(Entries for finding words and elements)
Start

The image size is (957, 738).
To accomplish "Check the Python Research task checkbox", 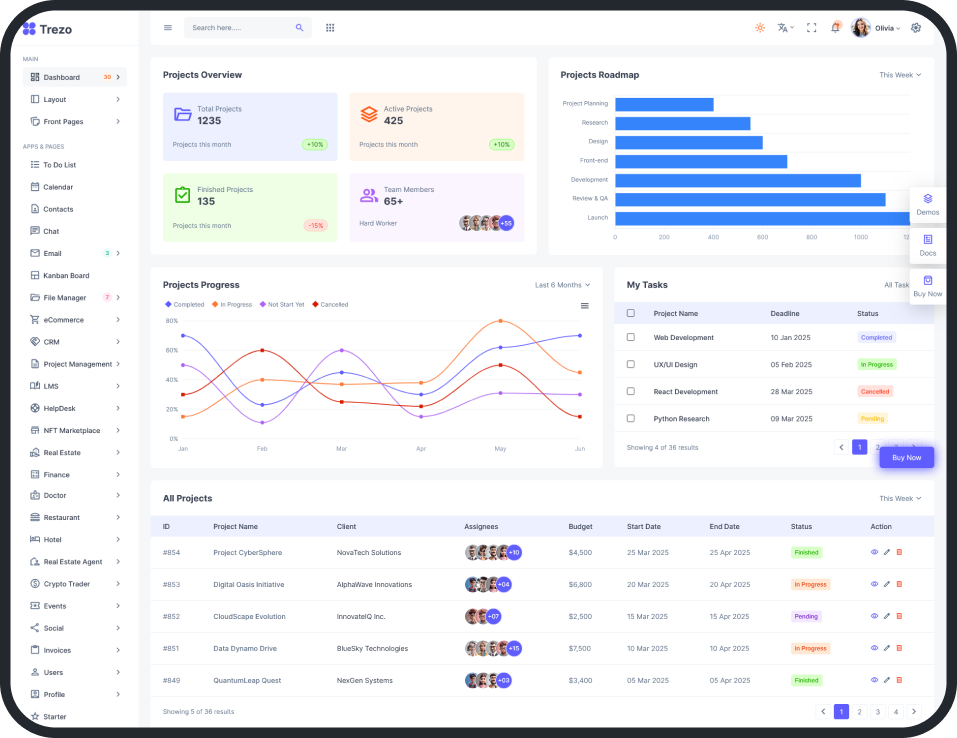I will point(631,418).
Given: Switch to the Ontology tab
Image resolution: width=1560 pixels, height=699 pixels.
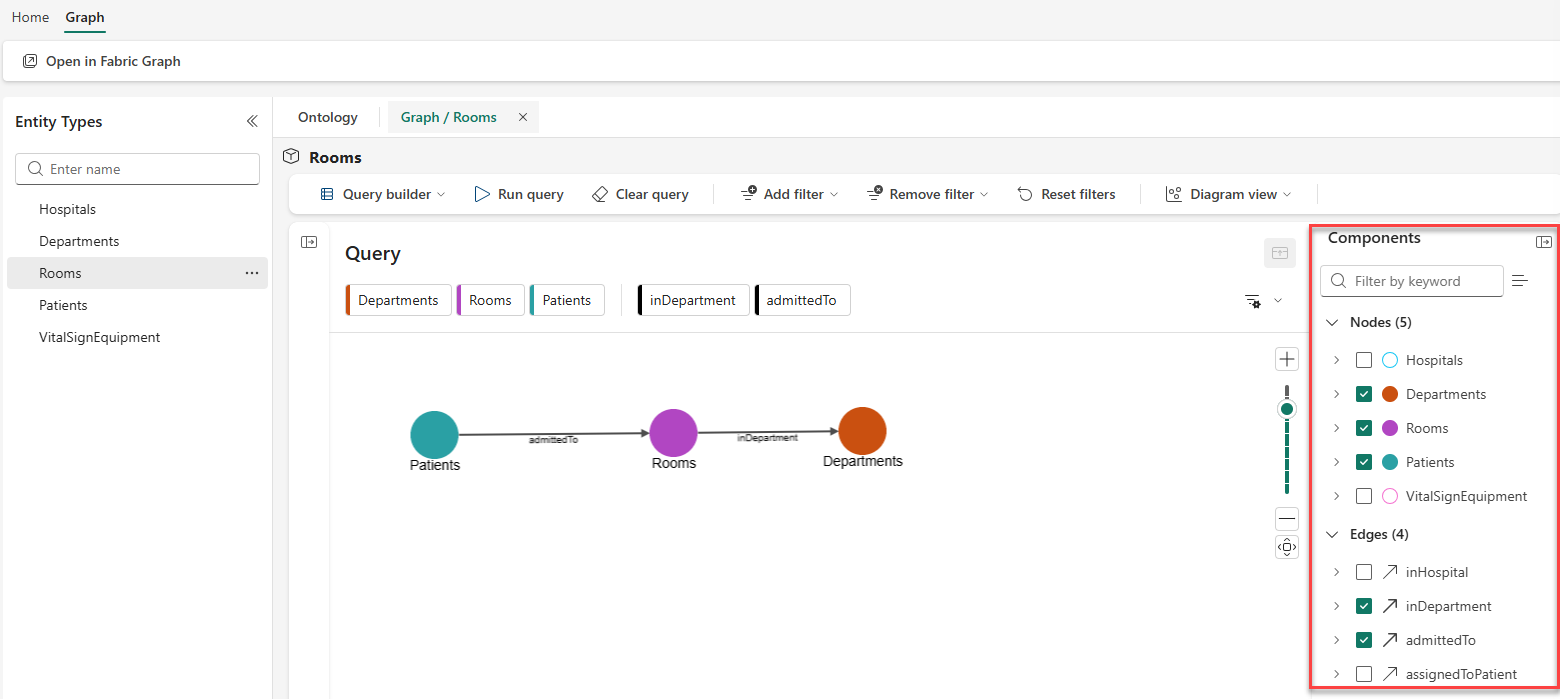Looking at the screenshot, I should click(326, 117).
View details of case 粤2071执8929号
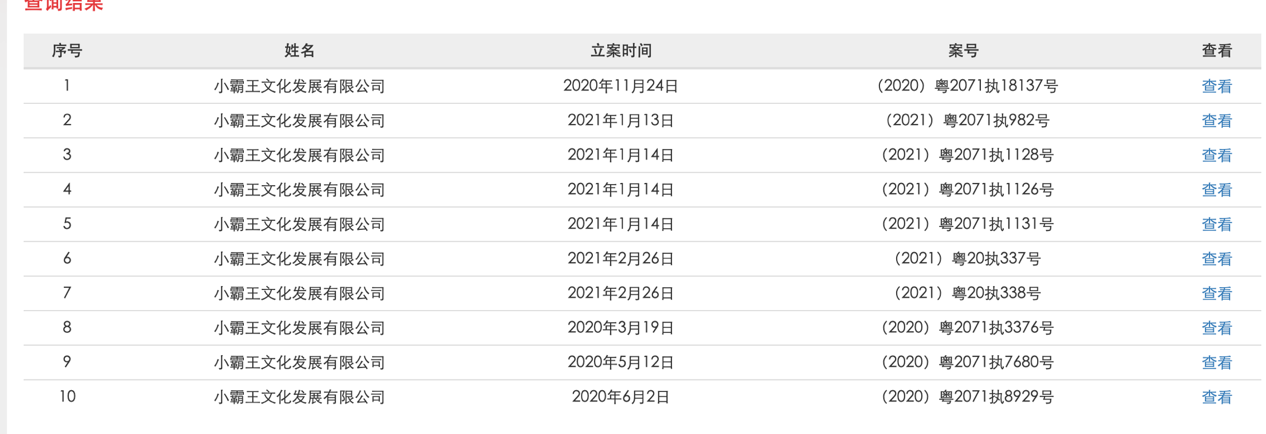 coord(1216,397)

End

* **What to do**
Tally the lines of the data above that contain the string "width", and give only the number.

* **The completed task**
1